Our openmpi module is linked against UCX, which dlopen's a library linked against the libibverbs library or falls back to other communication methods like TCP over Ethernet. This means openmpi programs will automatically make use of the InfiniBand fabric when it is available.
Additionally, we mount our Lustre filesystem over InfiniBand on nodes with InfiniBand. This gives nodes low-latency access to Lustre, along with (up to) 4-5GB/s of throughput per node. Our Lustre filesystem can achieve about ~14GB/s aggregate throughput shared across all nodes. On nodes that only have Ethernet, we mount Lustre over TCP.
Ethernet¶
Some nodes have 10GbE, some only 1GbE. They are labeled with the eth_10g and eth_1g Slurm constraints to allow you to request one or the other.
InfiniBand topology¶
flowchart TD
subgraph Rack4
SX6036R41 ---> MTR4C3[R4C3 M1000E switch QDR]

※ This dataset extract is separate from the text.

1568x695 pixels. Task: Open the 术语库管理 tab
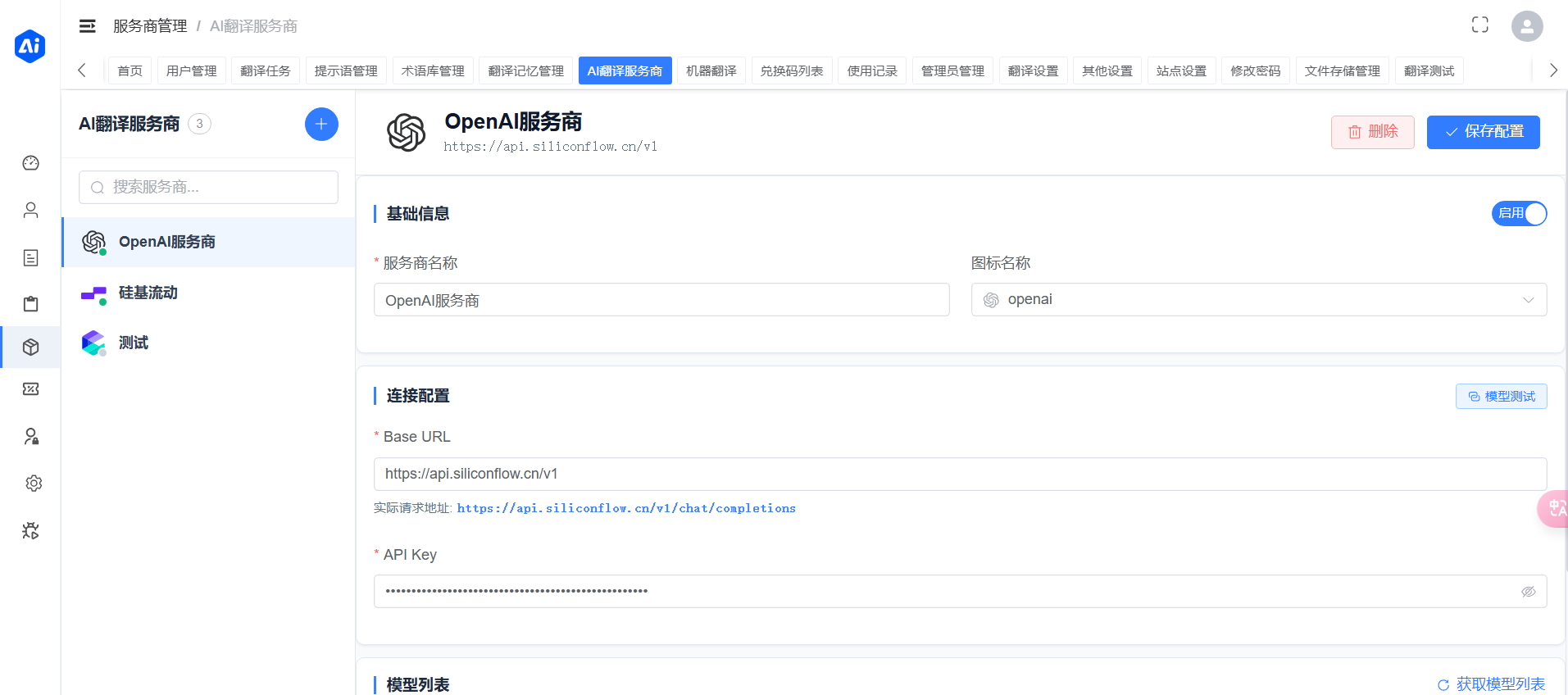(432, 71)
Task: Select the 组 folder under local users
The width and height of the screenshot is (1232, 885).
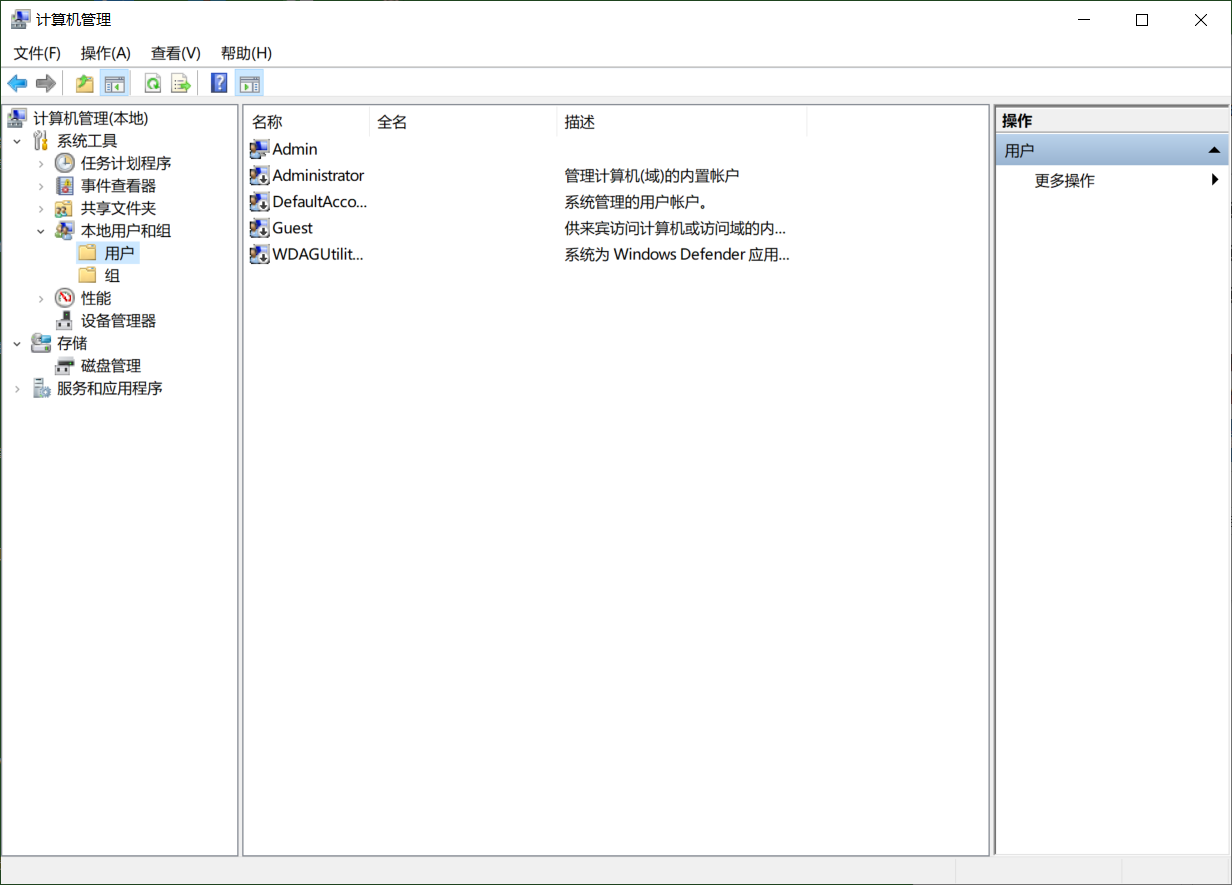Action: 112,276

SX6036R41 ---> MTR4C1[R4C1 M1000E switch QDR]
SX6036R41 --> MTR4C1
SX6036R42 ---> MTR4C3[R4C3 M1000E switch QDR]
SX6036R42 ---> MTR4C1[R4C1 M1000E switch QDR]
SX6036R42 ---> MTR4C1
MTR4C3 --> opensm[OpenSM node 1]
MTR4C1 --> r4c1nodes[16 nodes with QDR]
end
subgraph Rack3
MTR3C2 --> opensm2[OpenSM node 2]
end
subgraph Rack25
SX6036R25 --> g031
end
SX6036R25 ----> SX6036R29
SX6036R25 ----> SX6036R29
subgraph Rack29
SX6036R29 --> r29nodes[28 nodes with FDR]
end
SX6036R41 ----> SX6036R1
SX6036R42 ----> SX6036R1
SX6036R41 --> V4036R2
SX6036R42 --> V4036R2
SX6036R41 --> SX6036R25
SX6036R41 --> SX6036R25
SX6036R42 --> SX6036R25
SX6036R42 --> SX6036R25
subgraph Rack1
SX6036R1 --> r1nodes[32 nodes with FDR]
end
subgraph Rack2
V4036R2[R2 Voltaire 4036 QDR] --> lustre1[lustre1 mlx4_0 and mlx4_1]

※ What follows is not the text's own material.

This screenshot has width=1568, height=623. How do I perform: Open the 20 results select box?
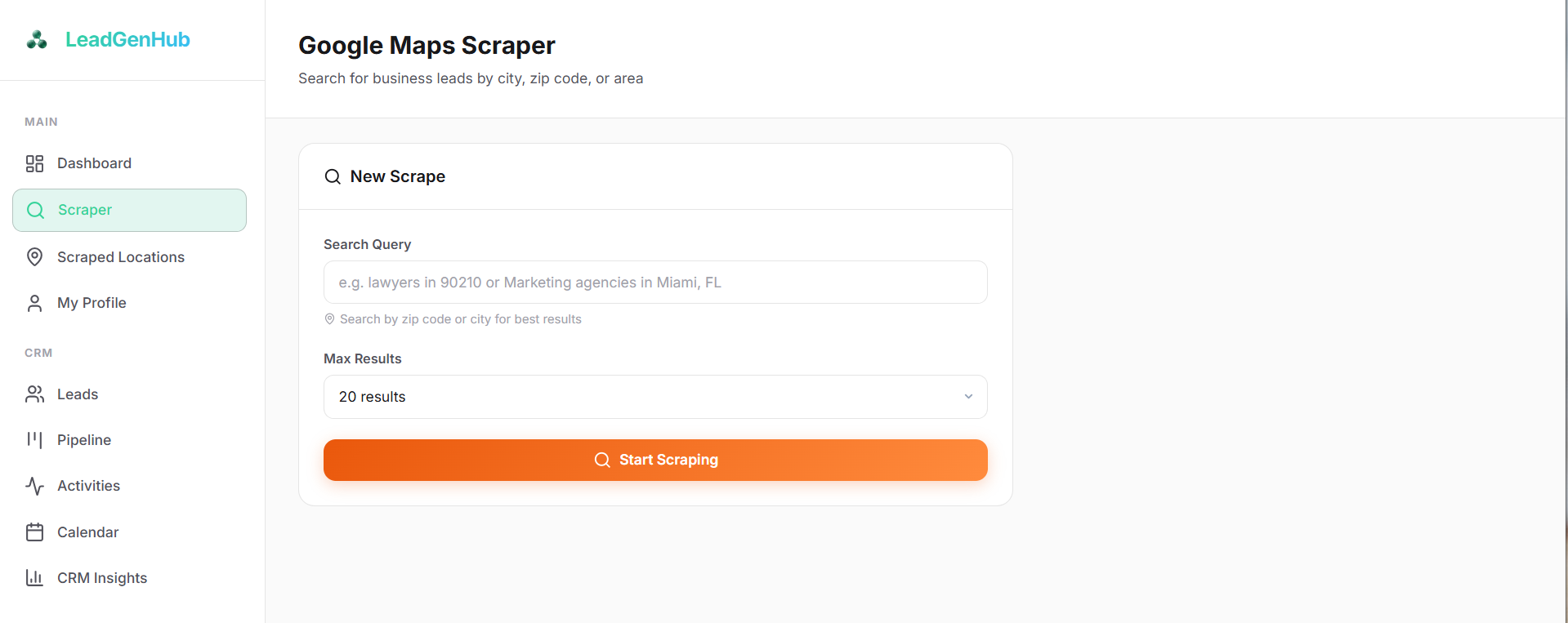pyautogui.click(x=655, y=397)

V4036R2 --> lustre2[lustre2 mlx4_0 and mlx4_1]
end
SX6036R1 <--> V4036R2
SX6036R1 <--> V4036R2
V4036R2 ---> MTR3C2[R3C2 M1000E switch DDR]
This is the topology of our InfiniBand fabric. Every line you see is a link. Some are fiber, some are copper. Each link between FDR switches/nodes is 56Gb/s, and each link to a QDR switch/node is negotiated down to 40Gb/s.